▶ Exercise data
* * * * * * * * *

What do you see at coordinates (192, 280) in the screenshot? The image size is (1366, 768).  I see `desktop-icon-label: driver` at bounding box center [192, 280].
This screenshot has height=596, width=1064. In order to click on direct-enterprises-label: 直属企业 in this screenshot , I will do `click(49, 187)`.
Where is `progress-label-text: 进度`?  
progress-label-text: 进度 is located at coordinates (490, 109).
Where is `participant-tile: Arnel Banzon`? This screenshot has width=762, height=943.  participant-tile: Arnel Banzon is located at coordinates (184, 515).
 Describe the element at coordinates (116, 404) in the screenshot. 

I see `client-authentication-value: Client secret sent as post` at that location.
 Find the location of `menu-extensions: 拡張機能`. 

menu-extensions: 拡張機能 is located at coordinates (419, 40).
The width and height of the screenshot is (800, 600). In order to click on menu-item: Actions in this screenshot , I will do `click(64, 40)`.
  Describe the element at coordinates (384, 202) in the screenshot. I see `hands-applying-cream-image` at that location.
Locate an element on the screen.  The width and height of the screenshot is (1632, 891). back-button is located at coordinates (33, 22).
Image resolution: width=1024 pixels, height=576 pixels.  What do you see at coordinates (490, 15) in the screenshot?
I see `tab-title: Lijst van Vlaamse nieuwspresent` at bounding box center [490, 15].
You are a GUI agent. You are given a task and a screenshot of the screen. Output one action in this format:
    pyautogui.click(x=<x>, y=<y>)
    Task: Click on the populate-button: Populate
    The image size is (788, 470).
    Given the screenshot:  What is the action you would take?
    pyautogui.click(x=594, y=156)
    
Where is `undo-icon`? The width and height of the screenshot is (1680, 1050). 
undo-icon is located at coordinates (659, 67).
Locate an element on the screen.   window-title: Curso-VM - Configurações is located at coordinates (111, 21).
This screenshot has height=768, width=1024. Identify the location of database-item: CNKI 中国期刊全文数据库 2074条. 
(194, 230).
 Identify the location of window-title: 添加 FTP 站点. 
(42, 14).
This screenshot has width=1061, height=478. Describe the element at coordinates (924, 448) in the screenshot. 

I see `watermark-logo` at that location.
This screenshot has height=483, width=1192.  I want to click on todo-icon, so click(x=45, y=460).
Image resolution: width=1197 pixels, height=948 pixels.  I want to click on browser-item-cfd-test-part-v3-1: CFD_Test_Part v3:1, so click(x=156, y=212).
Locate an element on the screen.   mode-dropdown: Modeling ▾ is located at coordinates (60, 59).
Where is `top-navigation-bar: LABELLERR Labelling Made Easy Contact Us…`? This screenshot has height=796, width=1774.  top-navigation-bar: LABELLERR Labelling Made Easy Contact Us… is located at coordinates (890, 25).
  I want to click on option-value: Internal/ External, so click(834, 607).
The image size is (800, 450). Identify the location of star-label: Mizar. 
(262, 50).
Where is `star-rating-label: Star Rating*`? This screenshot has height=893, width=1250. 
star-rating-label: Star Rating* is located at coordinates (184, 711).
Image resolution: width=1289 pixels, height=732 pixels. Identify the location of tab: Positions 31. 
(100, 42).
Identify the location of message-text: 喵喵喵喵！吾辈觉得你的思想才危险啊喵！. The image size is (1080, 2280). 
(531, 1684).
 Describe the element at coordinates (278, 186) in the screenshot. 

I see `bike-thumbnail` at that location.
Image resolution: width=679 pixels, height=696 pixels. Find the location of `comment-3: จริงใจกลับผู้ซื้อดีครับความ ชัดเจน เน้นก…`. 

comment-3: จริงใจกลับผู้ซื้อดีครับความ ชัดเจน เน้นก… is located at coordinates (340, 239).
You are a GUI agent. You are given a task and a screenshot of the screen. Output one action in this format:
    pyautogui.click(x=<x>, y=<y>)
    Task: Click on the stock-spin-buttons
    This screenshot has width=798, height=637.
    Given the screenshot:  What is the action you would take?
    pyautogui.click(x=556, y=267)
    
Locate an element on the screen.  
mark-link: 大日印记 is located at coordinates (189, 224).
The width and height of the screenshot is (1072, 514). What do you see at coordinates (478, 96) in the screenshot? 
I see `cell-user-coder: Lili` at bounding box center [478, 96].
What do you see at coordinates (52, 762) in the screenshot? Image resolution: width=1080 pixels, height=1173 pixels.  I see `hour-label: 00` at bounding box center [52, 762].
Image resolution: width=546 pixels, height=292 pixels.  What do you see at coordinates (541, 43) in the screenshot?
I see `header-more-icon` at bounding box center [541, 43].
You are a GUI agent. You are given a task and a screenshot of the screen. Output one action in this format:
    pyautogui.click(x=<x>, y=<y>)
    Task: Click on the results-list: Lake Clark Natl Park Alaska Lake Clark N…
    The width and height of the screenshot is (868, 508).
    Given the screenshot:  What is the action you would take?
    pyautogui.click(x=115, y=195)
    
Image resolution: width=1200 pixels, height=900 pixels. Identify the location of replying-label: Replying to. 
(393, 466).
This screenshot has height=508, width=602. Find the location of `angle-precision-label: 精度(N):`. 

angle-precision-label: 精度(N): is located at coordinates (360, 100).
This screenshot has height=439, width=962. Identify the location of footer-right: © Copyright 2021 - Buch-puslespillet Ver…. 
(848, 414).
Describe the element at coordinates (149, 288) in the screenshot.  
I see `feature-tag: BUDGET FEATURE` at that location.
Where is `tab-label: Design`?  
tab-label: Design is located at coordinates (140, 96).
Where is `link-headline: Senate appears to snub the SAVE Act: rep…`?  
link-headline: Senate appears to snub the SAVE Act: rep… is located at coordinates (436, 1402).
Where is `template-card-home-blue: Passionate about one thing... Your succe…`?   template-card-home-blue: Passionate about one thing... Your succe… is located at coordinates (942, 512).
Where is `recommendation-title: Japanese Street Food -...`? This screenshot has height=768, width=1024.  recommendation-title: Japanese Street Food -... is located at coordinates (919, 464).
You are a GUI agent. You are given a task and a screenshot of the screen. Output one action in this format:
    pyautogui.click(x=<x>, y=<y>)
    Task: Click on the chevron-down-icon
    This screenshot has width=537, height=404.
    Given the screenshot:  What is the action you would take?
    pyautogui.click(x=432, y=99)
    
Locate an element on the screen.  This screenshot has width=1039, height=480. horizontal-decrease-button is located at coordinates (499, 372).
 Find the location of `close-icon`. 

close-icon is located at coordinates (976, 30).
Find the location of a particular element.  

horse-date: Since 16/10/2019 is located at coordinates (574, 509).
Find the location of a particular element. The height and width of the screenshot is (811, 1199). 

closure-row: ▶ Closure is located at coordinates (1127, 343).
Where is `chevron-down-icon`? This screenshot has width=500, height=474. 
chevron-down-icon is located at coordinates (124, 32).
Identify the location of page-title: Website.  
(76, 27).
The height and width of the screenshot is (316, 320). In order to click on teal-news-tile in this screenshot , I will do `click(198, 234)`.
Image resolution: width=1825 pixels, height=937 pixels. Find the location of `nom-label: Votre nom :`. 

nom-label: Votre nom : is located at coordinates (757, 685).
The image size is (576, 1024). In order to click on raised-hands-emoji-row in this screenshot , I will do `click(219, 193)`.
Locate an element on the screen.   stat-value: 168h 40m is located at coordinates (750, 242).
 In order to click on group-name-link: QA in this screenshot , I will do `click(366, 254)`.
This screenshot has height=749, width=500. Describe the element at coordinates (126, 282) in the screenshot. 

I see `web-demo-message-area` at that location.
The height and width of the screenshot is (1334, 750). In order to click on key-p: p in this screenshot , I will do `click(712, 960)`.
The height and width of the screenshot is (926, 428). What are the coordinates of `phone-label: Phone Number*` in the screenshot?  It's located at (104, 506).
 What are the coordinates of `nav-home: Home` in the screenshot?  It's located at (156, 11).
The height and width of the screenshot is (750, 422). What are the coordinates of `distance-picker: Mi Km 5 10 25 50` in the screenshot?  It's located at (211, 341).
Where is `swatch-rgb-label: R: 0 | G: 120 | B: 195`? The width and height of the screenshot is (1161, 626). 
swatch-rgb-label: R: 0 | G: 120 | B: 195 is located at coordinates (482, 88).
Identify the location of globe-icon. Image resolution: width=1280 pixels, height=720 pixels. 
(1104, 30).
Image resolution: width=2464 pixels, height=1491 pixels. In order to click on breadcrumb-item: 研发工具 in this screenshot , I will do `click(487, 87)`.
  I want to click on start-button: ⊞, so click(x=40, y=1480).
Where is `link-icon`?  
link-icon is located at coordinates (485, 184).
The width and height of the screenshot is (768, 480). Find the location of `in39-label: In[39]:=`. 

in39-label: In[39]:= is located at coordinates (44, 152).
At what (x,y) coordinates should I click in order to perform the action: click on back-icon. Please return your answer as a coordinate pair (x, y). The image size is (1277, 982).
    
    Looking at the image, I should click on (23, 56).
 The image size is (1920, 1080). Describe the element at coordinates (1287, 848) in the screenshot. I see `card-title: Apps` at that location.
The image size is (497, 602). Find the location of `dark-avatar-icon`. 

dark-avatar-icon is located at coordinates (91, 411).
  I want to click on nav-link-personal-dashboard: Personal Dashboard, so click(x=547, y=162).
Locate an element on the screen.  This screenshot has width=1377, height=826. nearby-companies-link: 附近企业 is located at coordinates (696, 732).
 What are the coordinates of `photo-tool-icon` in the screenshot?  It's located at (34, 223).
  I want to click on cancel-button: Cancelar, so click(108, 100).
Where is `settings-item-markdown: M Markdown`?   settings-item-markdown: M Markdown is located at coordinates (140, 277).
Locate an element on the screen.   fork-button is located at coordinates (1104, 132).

* * * * * * * * *

▶ Work to be completed
Copy out, word for word, the records beginning with the line containing "This screenshot has height=749, width=500." and ending with the line containing "coordinates (696, 732).".

▶ Answer
This screenshot has height=749, width=500. Describe the element at coordinates (126, 282) in the screenshot. 

I see `web-demo-message-area` at that location.
The height and width of the screenshot is (1334, 750). In order to click on key-p: p in this screenshot , I will do `click(712, 960)`.
The height and width of the screenshot is (926, 428). What are the coordinates of `phone-label: Phone Number*` in the screenshot?  It's located at (104, 506).
 What are the coordinates of `nav-home: Home` in the screenshot?  It's located at (156, 11).
The height and width of the screenshot is (750, 422). What are the coordinates of `distance-picker: Mi Km 5 10 25 50` in the screenshot?  It's located at (211, 341).
Where is `swatch-rgb-label: R: 0 | G: 120 | B: 195`? The width and height of the screenshot is (1161, 626). 
swatch-rgb-label: R: 0 | G: 120 | B: 195 is located at coordinates (482, 88).
Identify the location of globe-icon. Image resolution: width=1280 pixels, height=720 pixels. 
(1104, 30).
Image resolution: width=2464 pixels, height=1491 pixels. In order to click on breadcrumb-item: 研发工具 in this screenshot , I will do `click(487, 87)`.
  I want to click on start-button: ⊞, so click(x=40, y=1480).
Where is `link-icon`?  
link-icon is located at coordinates (485, 184).
The width and height of the screenshot is (768, 480). Find the location of `in39-label: In[39]:=`. 

in39-label: In[39]:= is located at coordinates (44, 152).
At what (x,y) coordinates should I click in order to perform the action: click on back-icon. Please return your answer as a coordinate pair (x, y). The image size is (1277, 982).
    
    Looking at the image, I should click on (23, 56).
 The image size is (1920, 1080). Describe the element at coordinates (1287, 848) in the screenshot. I see `card-title: Apps` at that location.
The image size is (497, 602). Find the location of `dark-avatar-icon`. 

dark-avatar-icon is located at coordinates (91, 411).
  I want to click on nav-link-personal-dashboard: Personal Dashboard, so click(x=547, y=162).
Locate an element on the screen.  This screenshot has width=1377, height=826. nearby-companies-link: 附近企业 is located at coordinates (696, 732).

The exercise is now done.